R35 grants go to Mayo Clinic neuroscience researchers

Rosa Rademakers, Ph.D. (NS ’07), and Leonard Petrucelli, Ph.D. (NSCI ’03), researchers in the Department of Neuroscience at Mayo Clinic in Florida, were among only 31 in the U.S. to receive new type of grant, the R35 grant, for outstanding research programs from the National Institutes of Neurologic Disease and Stroke. The R35 aims to maximize the scientific impact of innovative, high-risk discovery by investigators with proven track records. The funding supports at least half of their entire research programs for up to eight years.

Dr. Rademakers, the Mildred A. and Henry Uihlein, II Professor of Medical Research, will further her lab’s investigation of frontotemporal lobar degeneration (FTLD), which causes up to 20 percent of all dementias and is frequently misdiagnosed as Alzheimer’s disease. Her team previously identified two significant genetic mutations, accounting for almost half of familial FTLD worldwide, as well as a transmembrane protein that has a protective effect on carriers of one of the mutations. Upcoming studies will look for additional genetic mutations that cause the debilitating disease and will focus on opportunities to develop more accurate, earlier diagnosis and new targets for treatment.
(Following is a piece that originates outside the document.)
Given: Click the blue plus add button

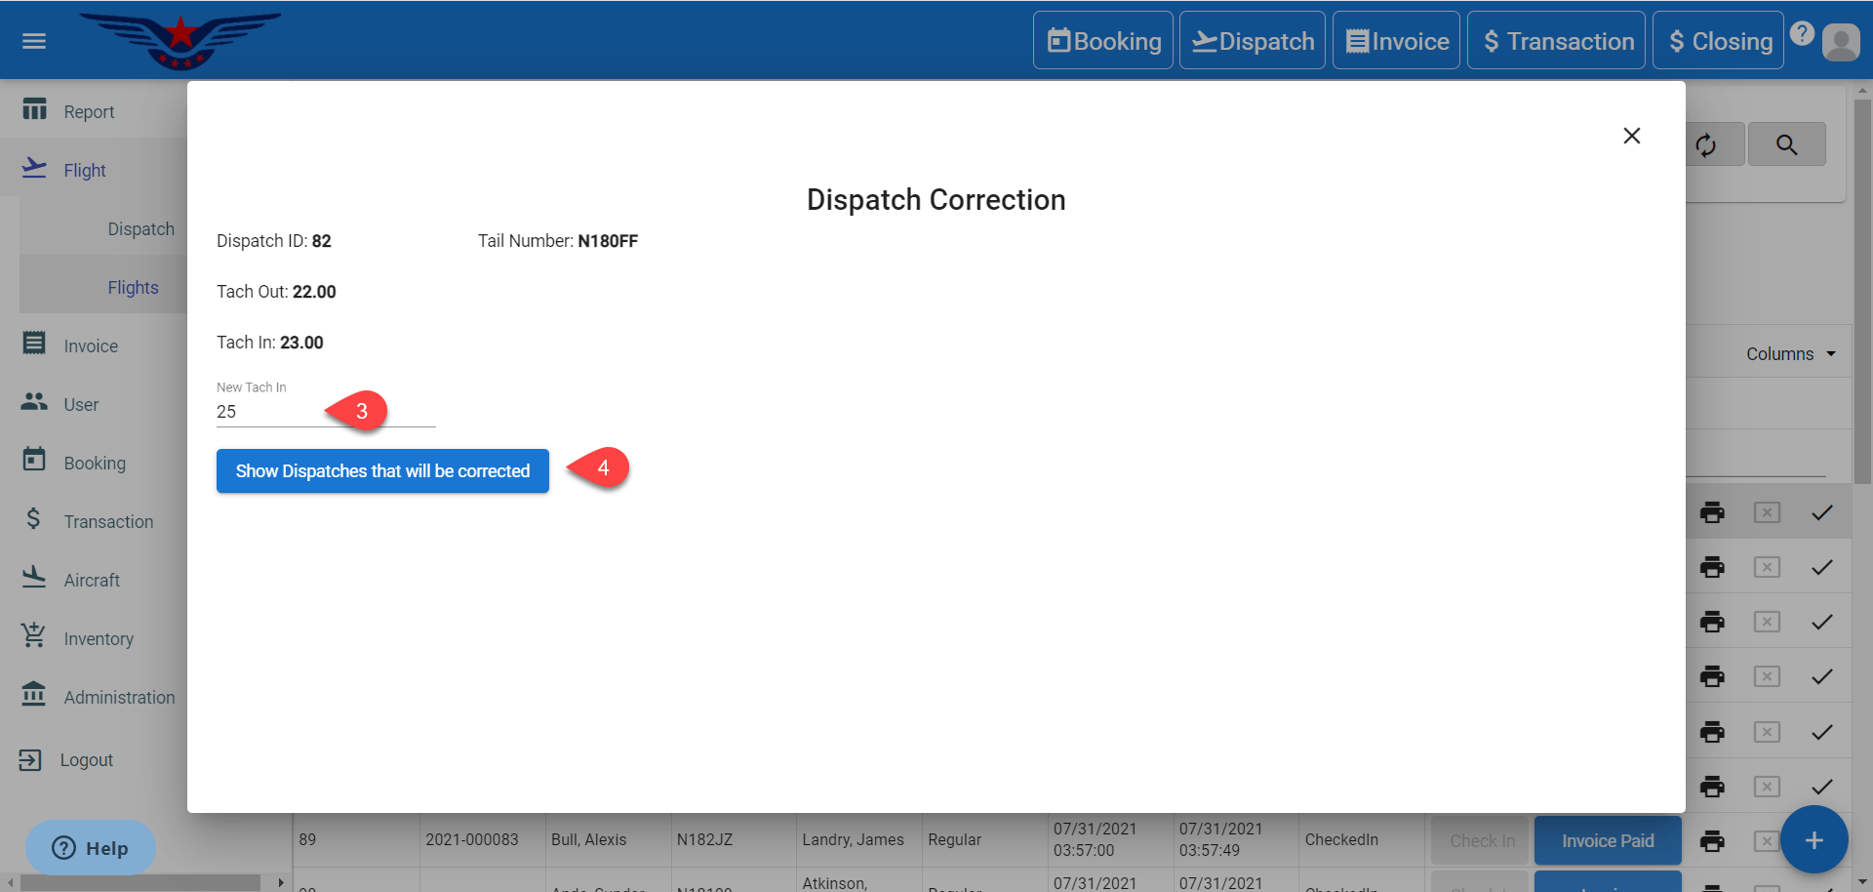Looking at the screenshot, I should 1813,840.
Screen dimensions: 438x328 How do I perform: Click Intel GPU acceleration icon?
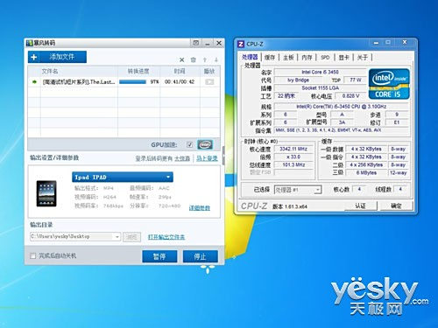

Leonard Petrucelli, Ph.D., receives R35 grant

Leonard Petrucelli, Ph.D.

Dr. Petrucelli, the Ralph B. and Ruth K. Abrams Professor and chair of the Department of Neuroscience, will extend the strides his lab has made in studies of FTLD. His lab identified a new neuropathological hallmark specific to the most common known FTLD mutation. The team found the accumulation of errant repeat proteins associated with that mutation and began the steps of elucidating how the proteins contribute to disease. Those discoveries have led to promising therapeutic strategies and potential biomarkers for carriers of the mutation, as well as development of the first mouse model that displays both the neuropathological and clinical features of patients. The grant will enable his lab to pursue additional FTLD biomarkers and animal models relevant to other genetic mutations.